#### [Collected data entries]
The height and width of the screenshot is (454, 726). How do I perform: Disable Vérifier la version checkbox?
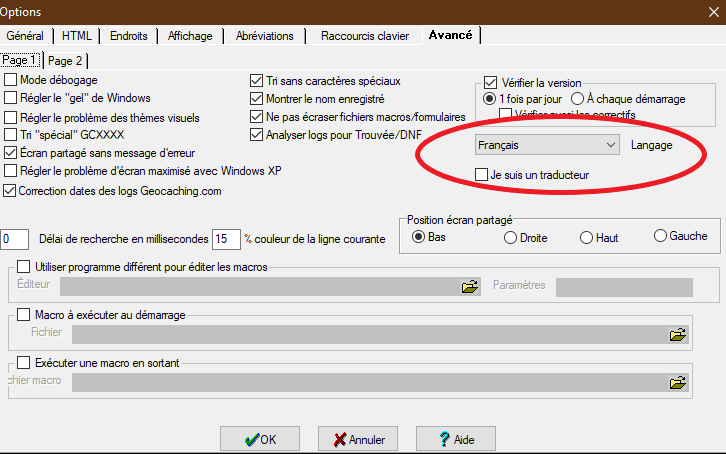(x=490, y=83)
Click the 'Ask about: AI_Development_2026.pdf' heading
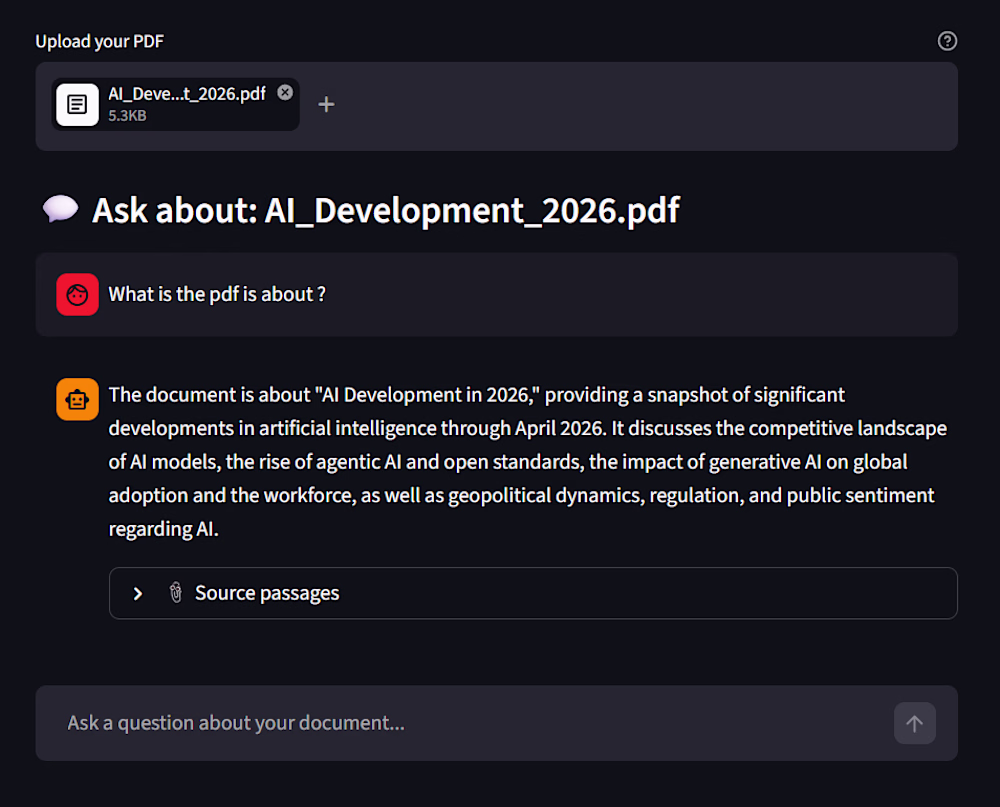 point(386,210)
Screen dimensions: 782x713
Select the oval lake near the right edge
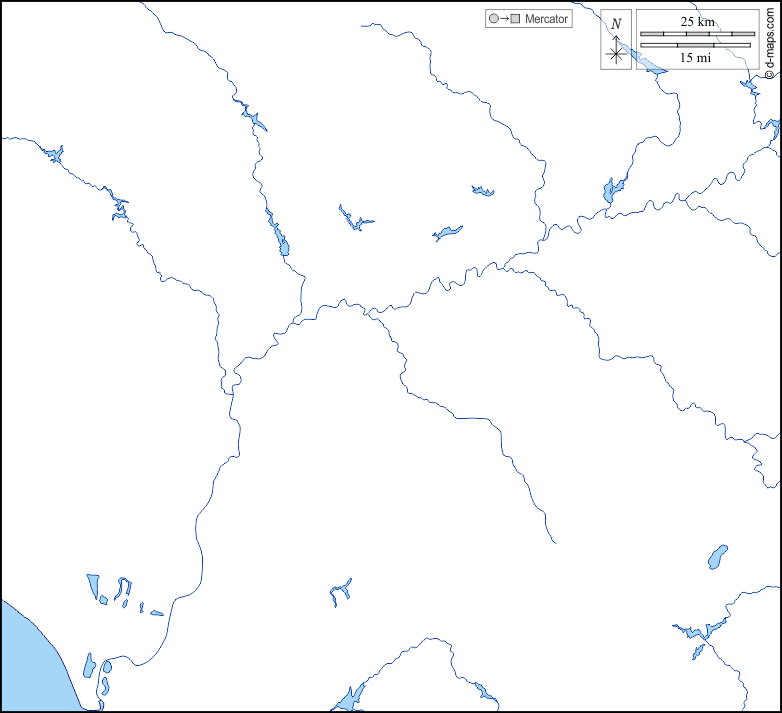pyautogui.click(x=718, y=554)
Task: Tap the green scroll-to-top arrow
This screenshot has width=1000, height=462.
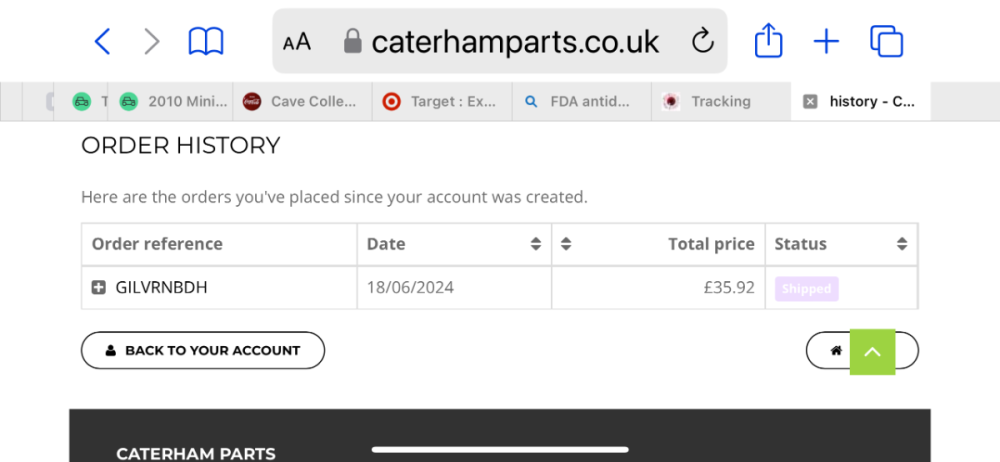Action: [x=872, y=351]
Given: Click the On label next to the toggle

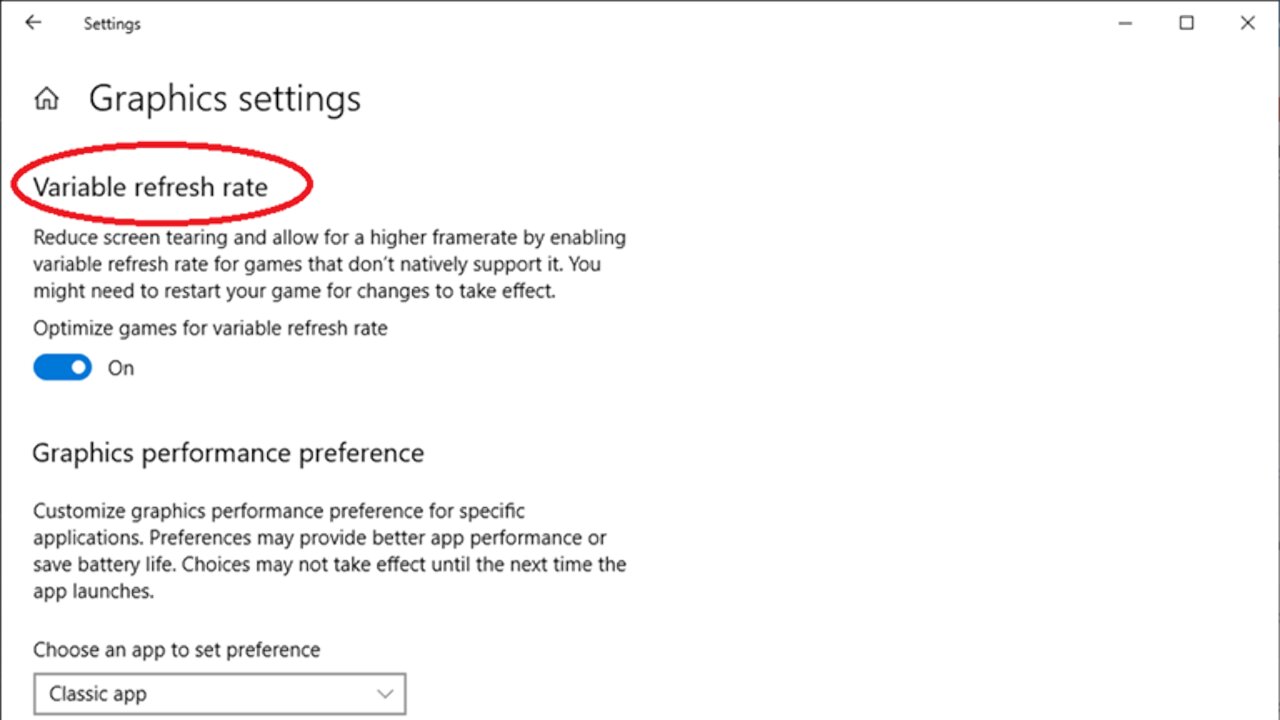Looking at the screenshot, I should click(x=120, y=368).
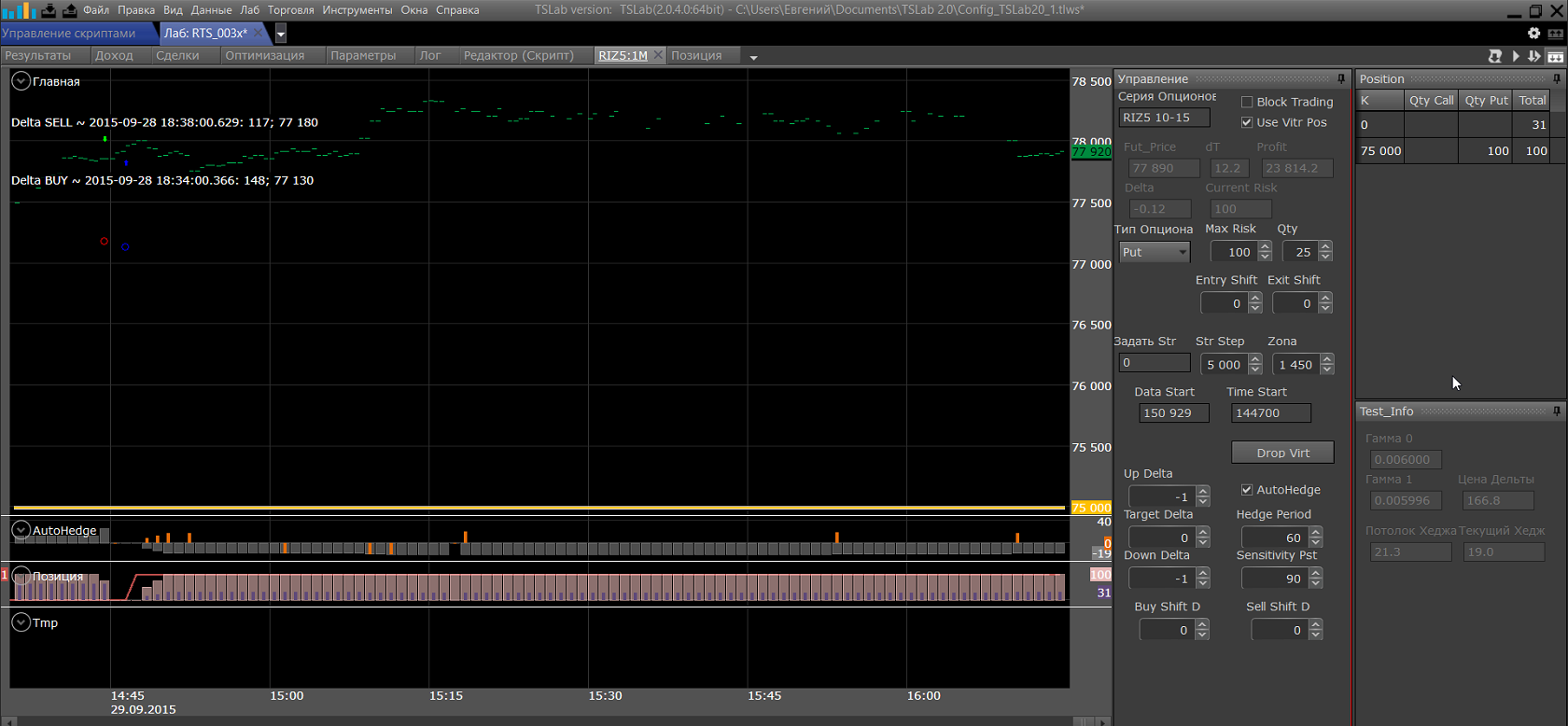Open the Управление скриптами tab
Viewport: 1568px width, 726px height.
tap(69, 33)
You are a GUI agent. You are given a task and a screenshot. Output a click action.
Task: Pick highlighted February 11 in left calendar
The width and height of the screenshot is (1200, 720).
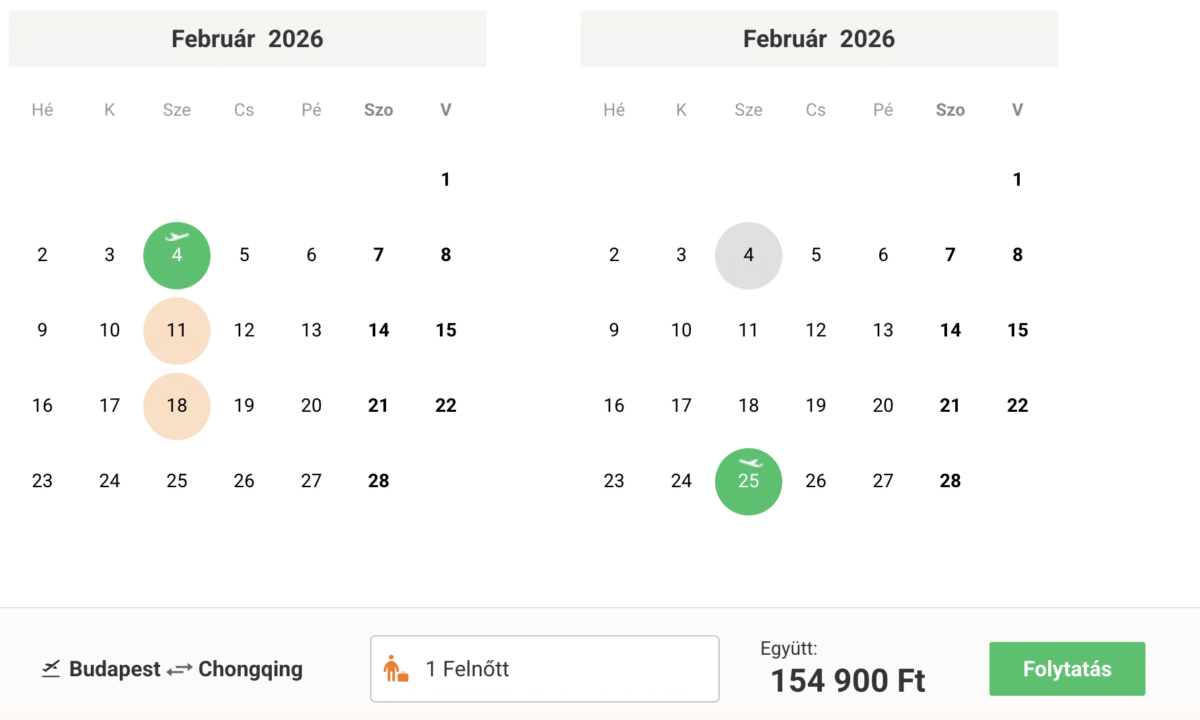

#### [EXERCISE]
Give the preceding data back exactly, minus every picture.

#### [RESPONSE AREA]
The height and width of the screenshot is (454, 726). How do I perform: Disable Vérifier la version checkbox?
(x=490, y=83)
Click the 'Ask about: AI_Development_2026.pdf' heading
 point(386,210)
Screen dimensions: 782x713
Select the oval lake near the right edge
pyautogui.click(x=718, y=554)
Task: Tap the green scroll-to-top arrow
This screenshot has width=1000, height=462.
Action: [x=872, y=351]
Given: Click the On label next to the toggle

Looking at the screenshot, I should click(x=120, y=368).
Open the Управление скриптами tab
Viewport: 1568px width, 726px height.
tap(69, 33)
You are a GUI agent. You are given a task and a screenshot. Output a click action.
Task: Pick highlighted February 11 in left calendar
The width and height of the screenshot is (1200, 720).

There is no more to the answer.